» Prompt: The word "will" turns up on some lines of this data; say how many, and give no other text.

Stored data:
##############################

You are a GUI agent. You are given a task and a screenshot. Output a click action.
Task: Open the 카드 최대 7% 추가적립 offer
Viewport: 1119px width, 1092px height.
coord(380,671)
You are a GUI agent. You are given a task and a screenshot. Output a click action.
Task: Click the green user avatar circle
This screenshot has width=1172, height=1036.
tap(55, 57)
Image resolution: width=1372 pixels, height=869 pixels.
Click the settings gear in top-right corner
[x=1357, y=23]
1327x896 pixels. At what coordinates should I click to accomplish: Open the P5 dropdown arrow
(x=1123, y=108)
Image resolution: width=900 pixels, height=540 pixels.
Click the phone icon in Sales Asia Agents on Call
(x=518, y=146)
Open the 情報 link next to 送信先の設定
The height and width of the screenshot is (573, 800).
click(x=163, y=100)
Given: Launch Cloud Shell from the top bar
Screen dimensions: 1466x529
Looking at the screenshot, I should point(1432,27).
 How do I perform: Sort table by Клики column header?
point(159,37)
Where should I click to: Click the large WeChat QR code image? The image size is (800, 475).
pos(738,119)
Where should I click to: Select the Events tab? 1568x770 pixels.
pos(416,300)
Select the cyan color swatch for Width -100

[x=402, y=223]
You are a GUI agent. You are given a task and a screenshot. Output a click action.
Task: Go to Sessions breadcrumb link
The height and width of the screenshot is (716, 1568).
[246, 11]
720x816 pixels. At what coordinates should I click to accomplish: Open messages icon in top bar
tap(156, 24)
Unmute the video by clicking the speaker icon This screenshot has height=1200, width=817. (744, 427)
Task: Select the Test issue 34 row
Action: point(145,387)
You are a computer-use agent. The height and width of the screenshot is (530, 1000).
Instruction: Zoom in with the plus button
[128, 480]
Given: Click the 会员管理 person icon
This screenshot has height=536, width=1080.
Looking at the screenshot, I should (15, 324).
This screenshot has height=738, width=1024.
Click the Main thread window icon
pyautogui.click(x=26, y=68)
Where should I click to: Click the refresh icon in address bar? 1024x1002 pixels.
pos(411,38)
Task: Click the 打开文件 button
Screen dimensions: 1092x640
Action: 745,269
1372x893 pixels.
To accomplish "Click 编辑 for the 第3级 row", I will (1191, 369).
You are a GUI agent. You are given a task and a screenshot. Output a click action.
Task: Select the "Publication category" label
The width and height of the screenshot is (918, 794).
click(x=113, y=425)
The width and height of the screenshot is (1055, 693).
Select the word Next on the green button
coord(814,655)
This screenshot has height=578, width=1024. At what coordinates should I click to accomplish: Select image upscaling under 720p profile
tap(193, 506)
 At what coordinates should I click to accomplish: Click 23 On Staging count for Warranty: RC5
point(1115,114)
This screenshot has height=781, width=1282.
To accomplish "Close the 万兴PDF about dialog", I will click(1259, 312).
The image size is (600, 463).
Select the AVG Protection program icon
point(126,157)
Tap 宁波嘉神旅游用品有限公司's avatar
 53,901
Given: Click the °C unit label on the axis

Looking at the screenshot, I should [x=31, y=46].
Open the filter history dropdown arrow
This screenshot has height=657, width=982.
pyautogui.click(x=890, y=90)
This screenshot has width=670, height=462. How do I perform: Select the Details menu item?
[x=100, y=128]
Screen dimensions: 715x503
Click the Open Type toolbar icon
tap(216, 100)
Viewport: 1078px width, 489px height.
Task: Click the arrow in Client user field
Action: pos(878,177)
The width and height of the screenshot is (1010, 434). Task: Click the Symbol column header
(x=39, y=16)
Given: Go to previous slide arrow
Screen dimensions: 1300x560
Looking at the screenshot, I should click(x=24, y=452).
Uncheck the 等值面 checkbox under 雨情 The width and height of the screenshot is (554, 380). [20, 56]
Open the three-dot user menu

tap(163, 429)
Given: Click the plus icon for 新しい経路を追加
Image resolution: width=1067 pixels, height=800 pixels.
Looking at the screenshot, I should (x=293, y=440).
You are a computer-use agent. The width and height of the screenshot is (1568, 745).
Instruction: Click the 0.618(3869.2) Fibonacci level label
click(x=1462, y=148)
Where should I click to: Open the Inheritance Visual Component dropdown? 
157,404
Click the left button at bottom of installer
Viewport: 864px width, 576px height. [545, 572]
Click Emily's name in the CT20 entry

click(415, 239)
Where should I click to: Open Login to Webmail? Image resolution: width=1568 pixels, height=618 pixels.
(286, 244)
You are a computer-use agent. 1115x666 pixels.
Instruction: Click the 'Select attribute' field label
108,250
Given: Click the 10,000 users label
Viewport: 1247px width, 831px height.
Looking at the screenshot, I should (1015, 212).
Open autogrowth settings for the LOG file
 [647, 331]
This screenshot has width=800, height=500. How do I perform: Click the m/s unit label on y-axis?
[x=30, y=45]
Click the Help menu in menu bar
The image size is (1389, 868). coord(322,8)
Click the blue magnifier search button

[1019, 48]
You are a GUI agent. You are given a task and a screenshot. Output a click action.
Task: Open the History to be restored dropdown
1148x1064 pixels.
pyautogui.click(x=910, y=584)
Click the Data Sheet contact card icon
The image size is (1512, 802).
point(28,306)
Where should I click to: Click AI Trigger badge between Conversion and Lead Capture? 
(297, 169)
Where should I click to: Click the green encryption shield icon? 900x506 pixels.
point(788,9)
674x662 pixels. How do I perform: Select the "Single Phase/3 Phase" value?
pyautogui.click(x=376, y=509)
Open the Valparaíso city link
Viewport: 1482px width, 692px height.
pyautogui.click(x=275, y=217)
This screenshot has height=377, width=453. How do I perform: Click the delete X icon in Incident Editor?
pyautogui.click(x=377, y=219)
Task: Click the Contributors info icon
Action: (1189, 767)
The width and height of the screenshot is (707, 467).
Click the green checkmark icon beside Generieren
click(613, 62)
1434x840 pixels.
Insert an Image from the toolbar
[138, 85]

##############################

» Solution: 2